Similar to XML case, values (string/number/boolean/null) are added as TextNode
and anchored below its
corresponding ElementNode
parent.
Here is a sample CSV (adapted from this sample):
DATE|HIGH TEMP C|LOW TEMP F|WIND DIR|WIND SPEED KMH|NOTE|LAT|LONG|UV INDEX
2019/01/31T12:34:56-0800|10.5|30.2|N|33|note 1|37.7749|122.4194|12/4/6
The omniparser builtin CSV reader will only return data rows as IDR trees, so for this example, the row 2 will be returned as:
Node(Type: DocumentNode)
Node(Type: ElementNode, Data: "DATE")
Node(Type: TextNode, Data: "2019/01/31T12:34:56-0800")

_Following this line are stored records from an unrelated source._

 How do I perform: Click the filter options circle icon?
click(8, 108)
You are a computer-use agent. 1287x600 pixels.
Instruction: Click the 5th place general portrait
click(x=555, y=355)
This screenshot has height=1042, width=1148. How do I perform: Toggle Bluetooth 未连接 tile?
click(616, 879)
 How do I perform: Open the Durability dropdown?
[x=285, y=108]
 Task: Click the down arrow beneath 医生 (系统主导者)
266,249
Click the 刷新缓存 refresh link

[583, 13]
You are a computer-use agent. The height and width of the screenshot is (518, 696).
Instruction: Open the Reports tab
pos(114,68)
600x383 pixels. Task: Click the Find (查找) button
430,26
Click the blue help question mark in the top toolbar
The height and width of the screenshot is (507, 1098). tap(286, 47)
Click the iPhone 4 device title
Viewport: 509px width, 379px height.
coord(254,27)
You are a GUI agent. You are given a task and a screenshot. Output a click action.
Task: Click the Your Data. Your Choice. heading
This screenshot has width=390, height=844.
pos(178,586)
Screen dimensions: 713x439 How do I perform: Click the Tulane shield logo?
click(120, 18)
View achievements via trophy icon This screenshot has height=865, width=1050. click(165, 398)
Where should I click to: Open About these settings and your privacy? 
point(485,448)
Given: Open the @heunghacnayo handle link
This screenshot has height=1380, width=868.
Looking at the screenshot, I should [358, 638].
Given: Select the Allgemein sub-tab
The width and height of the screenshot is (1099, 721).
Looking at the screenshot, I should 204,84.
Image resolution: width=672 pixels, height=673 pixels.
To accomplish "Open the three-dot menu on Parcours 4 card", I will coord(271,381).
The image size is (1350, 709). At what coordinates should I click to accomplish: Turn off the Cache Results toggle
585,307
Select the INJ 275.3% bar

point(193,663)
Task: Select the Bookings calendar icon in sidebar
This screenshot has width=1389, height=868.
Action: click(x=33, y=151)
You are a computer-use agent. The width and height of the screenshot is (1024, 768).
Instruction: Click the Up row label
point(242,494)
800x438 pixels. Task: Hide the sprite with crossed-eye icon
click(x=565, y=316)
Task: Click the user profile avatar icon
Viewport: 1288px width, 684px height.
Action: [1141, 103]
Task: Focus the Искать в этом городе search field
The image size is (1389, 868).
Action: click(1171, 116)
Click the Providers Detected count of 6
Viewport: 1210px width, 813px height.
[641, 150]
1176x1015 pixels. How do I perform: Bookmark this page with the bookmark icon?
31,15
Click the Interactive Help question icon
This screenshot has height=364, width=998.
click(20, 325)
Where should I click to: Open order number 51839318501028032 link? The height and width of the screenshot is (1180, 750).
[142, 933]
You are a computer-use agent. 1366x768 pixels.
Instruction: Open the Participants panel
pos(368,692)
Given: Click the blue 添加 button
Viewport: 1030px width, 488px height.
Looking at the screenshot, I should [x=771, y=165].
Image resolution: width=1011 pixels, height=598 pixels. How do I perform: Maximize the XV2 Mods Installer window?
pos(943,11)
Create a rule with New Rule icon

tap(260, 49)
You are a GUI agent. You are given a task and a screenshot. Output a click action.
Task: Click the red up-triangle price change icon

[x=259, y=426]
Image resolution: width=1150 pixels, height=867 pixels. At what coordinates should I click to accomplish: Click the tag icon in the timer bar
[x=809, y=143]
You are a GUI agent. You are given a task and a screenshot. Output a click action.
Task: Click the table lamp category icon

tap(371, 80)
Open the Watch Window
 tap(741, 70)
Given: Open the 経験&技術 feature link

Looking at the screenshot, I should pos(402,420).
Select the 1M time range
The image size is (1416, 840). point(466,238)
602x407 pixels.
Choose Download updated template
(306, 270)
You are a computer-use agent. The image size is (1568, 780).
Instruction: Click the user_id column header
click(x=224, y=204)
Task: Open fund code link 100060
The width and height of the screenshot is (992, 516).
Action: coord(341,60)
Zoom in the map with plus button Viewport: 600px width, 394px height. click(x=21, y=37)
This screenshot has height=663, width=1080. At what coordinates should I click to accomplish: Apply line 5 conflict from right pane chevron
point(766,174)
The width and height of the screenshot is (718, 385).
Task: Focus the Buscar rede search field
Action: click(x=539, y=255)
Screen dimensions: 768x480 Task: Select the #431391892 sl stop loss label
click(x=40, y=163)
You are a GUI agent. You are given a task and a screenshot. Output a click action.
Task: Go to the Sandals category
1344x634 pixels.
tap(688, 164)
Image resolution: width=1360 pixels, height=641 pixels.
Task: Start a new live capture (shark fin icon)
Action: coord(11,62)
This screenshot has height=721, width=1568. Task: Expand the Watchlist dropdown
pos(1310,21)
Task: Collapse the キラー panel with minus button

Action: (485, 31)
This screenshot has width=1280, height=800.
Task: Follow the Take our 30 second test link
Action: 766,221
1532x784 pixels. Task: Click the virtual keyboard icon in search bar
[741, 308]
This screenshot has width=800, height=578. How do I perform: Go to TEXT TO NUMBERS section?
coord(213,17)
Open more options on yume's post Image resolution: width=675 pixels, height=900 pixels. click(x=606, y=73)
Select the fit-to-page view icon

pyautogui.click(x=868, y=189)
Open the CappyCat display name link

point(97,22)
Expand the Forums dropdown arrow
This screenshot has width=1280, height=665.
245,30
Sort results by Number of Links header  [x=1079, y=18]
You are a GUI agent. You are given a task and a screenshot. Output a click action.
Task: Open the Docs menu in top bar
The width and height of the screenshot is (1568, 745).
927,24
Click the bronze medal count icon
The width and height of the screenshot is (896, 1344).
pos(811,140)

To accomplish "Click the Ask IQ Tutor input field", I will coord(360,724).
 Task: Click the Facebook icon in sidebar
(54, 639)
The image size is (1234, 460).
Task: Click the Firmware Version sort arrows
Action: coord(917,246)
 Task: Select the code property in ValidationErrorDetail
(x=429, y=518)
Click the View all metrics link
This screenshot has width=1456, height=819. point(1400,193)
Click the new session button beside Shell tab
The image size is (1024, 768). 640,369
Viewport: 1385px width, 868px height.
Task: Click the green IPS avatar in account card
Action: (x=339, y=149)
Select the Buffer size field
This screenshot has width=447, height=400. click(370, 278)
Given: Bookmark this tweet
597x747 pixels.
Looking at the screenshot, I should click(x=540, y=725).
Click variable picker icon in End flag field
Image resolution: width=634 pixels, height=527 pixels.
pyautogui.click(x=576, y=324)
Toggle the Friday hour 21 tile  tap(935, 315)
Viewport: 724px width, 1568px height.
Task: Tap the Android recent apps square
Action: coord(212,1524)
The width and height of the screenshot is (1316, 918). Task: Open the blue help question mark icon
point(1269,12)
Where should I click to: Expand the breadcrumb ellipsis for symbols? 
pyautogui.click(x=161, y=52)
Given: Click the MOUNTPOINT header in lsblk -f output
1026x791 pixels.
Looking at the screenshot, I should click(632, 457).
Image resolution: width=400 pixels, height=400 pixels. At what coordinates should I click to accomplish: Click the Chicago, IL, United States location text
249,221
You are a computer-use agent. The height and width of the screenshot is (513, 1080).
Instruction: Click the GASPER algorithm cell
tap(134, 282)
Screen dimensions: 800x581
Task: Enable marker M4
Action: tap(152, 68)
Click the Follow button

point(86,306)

Node(Type: ElementNode, Data: "HIGH_TEMP_C")
Node(Type: TextNode, Data: "10.5")
Node(Type: ElementNode, Data: "LOW_TEMP_F")
Node(Type: TextNode, Data: "30.2")
Node(Type: ElementNode, Data: "WIND_DIR")
Node(Type: TextNode, Data: "N")
Node(Type: ElementNode, Data: "WIND_SPEED_KMH")
Node(Type: TextNode, Data: "33")
Node(Type: ElementNode, Data: "NOTE")
Node(Type: TextNode, Data: "note 1")
Node(Type: ElementNode, Data: "LAT")
Node(Type: TextNode, Data: "37.7749")
Node(Type: ElementNode, Data: "LONG")
Node(Type: TextNode, Data: "122.4194")
Node(Type: ElementNode, Data: "UV_INDEX")
Node(Type: TextNode, Data: "12/4/6")
Note some of the ElementNode.Data
values are from its
schema
to avoid column name containing space, which isn't xpath query friendly.
Here is snippet from a sample EDI:
ISA*00* *00* *02*CPC *ZZ*00602679321 *191103*1800*U*00401*000001644*0*P*>
GS*QM*CPC*00602679321*20191103*1800*000001644*X*004010
<omitted>
N4*HAMMER*AB*T0C1Z0*CA
<omitted>
Note EDI content, while itself is "flat", is inherently hierarchical (like XML) and its hierarchical structure needs to be described in an accompanying schema. For this example, here is a snippet of the related schema:
"segment_declarations": [
{
"name": "ISA",
"child_segments": [
{
"name": "GS",
"child_segments": [
{
"name": "scanInfo", "type": "segment_group", "min": 0, "max": -1, "is_target": true,
"child_segments": [
<omitted>
{
"name": "N4",
"elements": [
{ "name": "cityName", "index": 1 },
{ "name": "provinceCode", "index": 2 },
{ "name": "postalCode", "index": 3 },
{ "name": "countryCode", "index": 4 }
]
},
<omitted>
The omniparser builtin EDI reader constructs the following IDR node(s) for each segment of data:
Node(Type: ElementNode, Data: "ISA")
This "ISA"
IDR element node contains no children.
Node(Type: ElementNode, Data: "N4")
Node(Type: ElementNode, Data: "cityName")
Node(Type: TextNode, Data: "HAMMER")
Node(Type: ElementNode, Data: "provinceCode")
Node(Type: TextNode, Data: "AB")
Node(Type: ElementNode, Data: "postalCode")
Node(Type: TextNode, Data: "T0C1Z0")
Node(Type: ElementNode, Data: "countryCode")
Node(Type: TextNode, Data: "CA")
This "N4"
IDR element node contains multiple child element nodes for each of the element appearances
in the EDI content.
In fixed-length files, we have the concept of an 'envelope'. An envelope can contain a single line of text, or a fixed number of consecutive lines, or multiple lines grouped together by a header and a footer. An envelope is the basic unit of record which the fixed-length reader returns to the parser.
Here is a sample single-line-envelope TXT (adapted from this sample):
...
2019/01/31T12:34:56-0800 10.5 30.2 N 33 37.7749 122.4194
...
The omniparser builtin fixed-length reader returns a fixed-length envelope as a IDR tree:
Node(Type: ElementNode)
Node(Type: ElementNode, Data: "DATE")
Node(Type: TextNode, Data: "2019/01/31T12:34:56-0800")
Node(Type: ElementNode, Data: "HIGH_TEMP_C")
Node(Type: TextNode, Data: "10.5")
Node(Type: ElementNode, Data: "LOW_TEMP_F")
Node(Type: TextNode, Data: "30.2")
Node(Type: ElementNode, Data: "WIND_DIR")
Node(Type: TextNode, Data: "N")
Node(Type: ElementNode, Data: "WIND_SPEED_KMH")
Node(Type: TextNode, Data: "33")
Node(Type: ElementNode, Data: "LAT")
Node(Type: TextNode, Data: "37.7749")
Node(Type: ElementNode, Data: "LONG")
Node(Type: TextNode, Data: "122.4194")